In other words, the prime minister made a very public promise to the country and its allies that there would be much more spending on defence, without agreeing it with his ministers, or telling you and me where the money was going to come from. And the cash he and his chancellor have now come up with is - according to John Healey and many in the defence world - quite simply, not enough.
Would you fancy the chances of the new defence secretary, former solider Dan Jarvis, being able to square that circle any time soon? On Friday, the prime minister was trying to stick to his script, highlighting his "hard-edged" decisions – in other words, there's no more cash. But another former Labour minister predicts that "there'll have to be a u–turn" and more money will just have to be found. They predicted Jarvis couldn't present the existing plan or "he'll be toast".
Awkwardly for the PM, you can be pretty sure in the next few days that the pressure will come very publicly from a different quarter. In unfortunate timing, the G7 summit is about to start in France, hosted by Emmanuel Macron. But there'll be a visit, of course, from Donald Trump. Now Trump and Sir Keir's bromance is definitively over, he may not be able to restrain himself from making pointed comments about how much the UK's spending.
For months, he's been pushing European allies to pony up more money. One of his defence team, Elbridge Colby, has already been resharing John Healey's damning resignation letter online, saying there is a "great need for more British military strength in this critical time".
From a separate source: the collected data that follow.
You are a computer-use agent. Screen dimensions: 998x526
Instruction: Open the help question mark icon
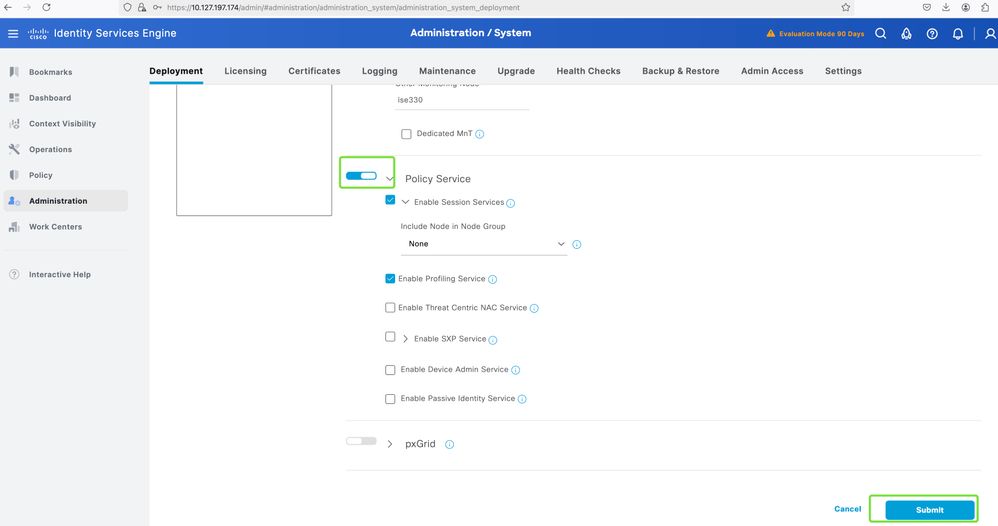(x=932, y=33)
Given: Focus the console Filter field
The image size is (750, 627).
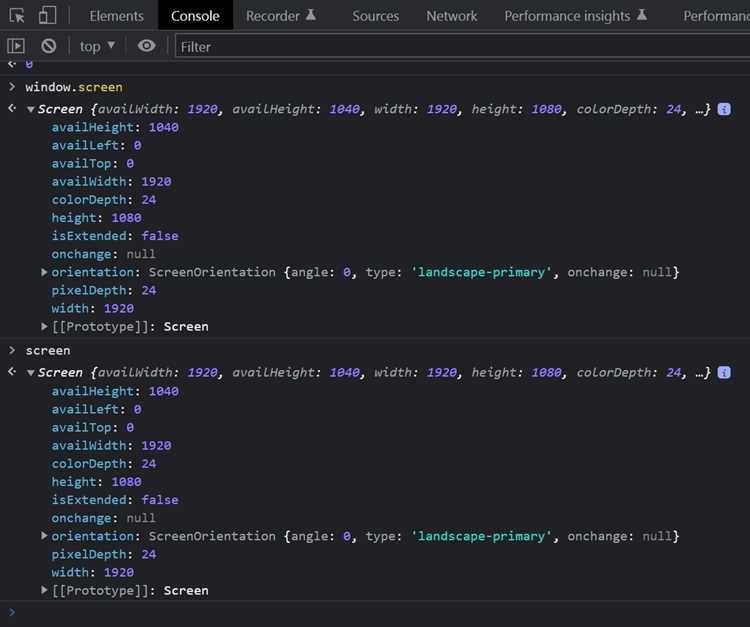Looking at the screenshot, I should [x=462, y=46].

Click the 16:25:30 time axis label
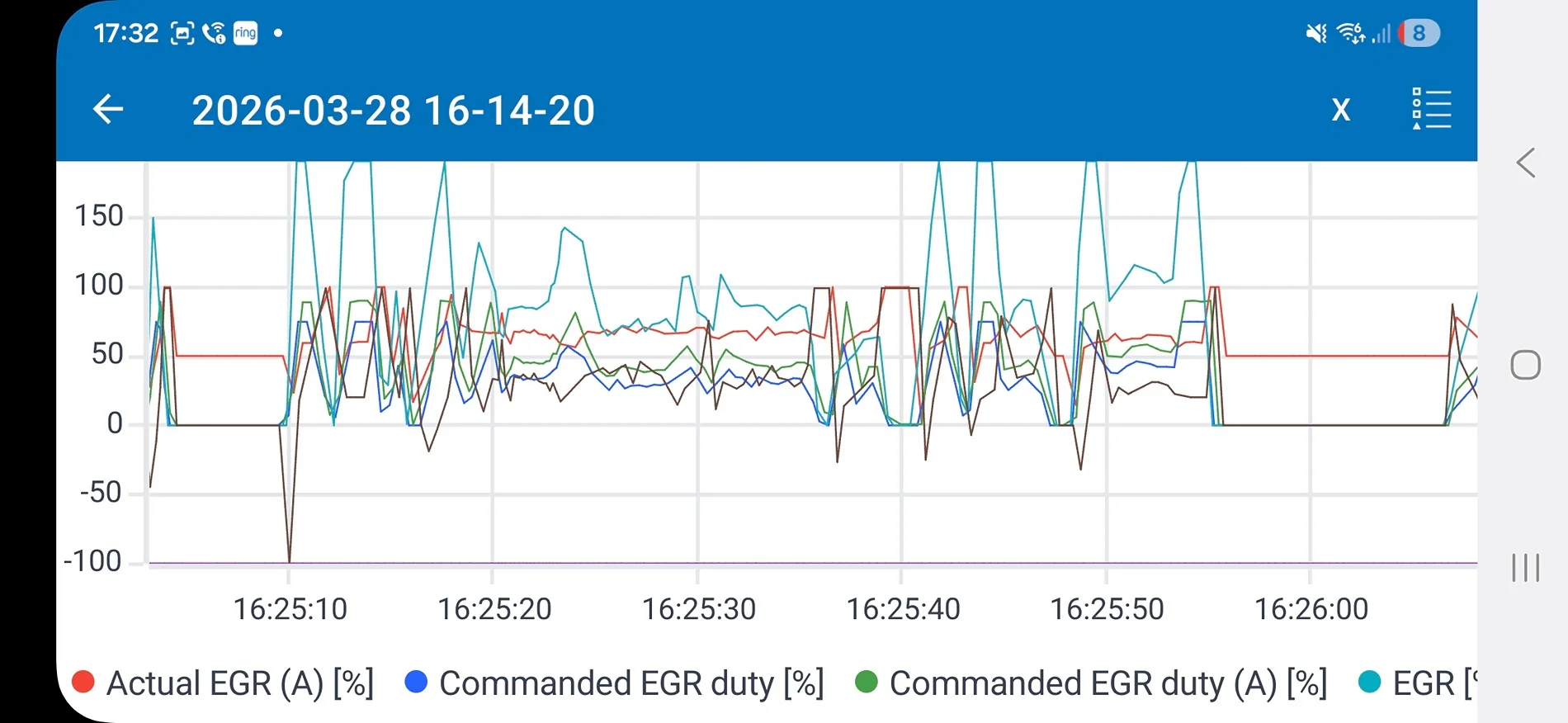point(699,609)
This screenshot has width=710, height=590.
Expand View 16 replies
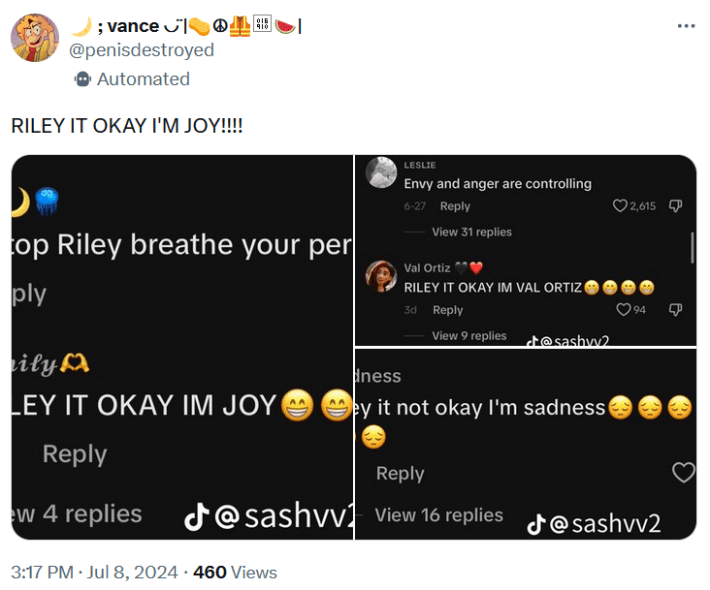[439, 515]
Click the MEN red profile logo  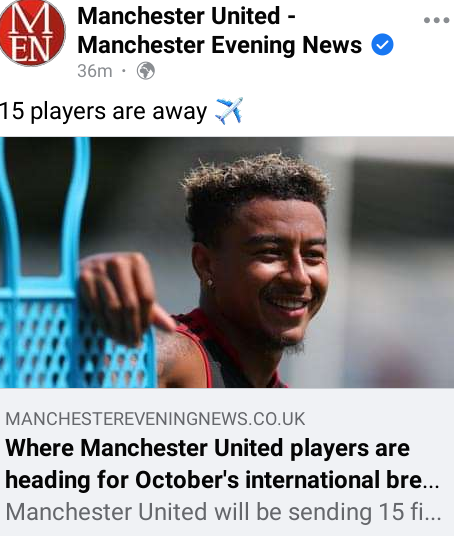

It is deeply embarrassing for the UK to have this play out in front of its most important ally. In a farcical plot twist, a group of MPs on a visit to Washington DC were about to attend a meeting at the Pentagon when the story broke. It had been stressed to them they should tell any American who was listening how committed the UK was to extra spending on defence. With the defence secretary chucking it in, and protesting about the level of cash, one of those present told me: "It might have been hilarious if it hadn't been so awkward".
It all leaves the prime minister with a dreadful policy quandry: how to find cuts or new taxes - which no one in his party wants - to pay for defence. How to make it look like he is in charge of events. And how to regain authority, when his reputation on the most serious of his responsibilities has been so badly damaged.
One of his allies suggested this embarrassment might not make that much difference to his chances of survival, as arguments over defence don't "split the party like education or welfare". But one former minister said: "I'm afraid Keir's stuffed now" – another called Healey's exit "the last nail".
The prime minister himself seems as resolved as ever not to quit. But listen carefully to his interview with Chris Mason yesterday. Is he going to lead Labour into the next election? "That's what I want to do," he replied. "I recognise that I've got to turn things around."
That's not a yes. To lose a defence secretary makes an already weak prime minister look like he's losing the argument. With Andy Burnham hopeful of finding his way back to parliament in a matter of days at the Makerfield by-election, those dominoes may indeed, be about to fall.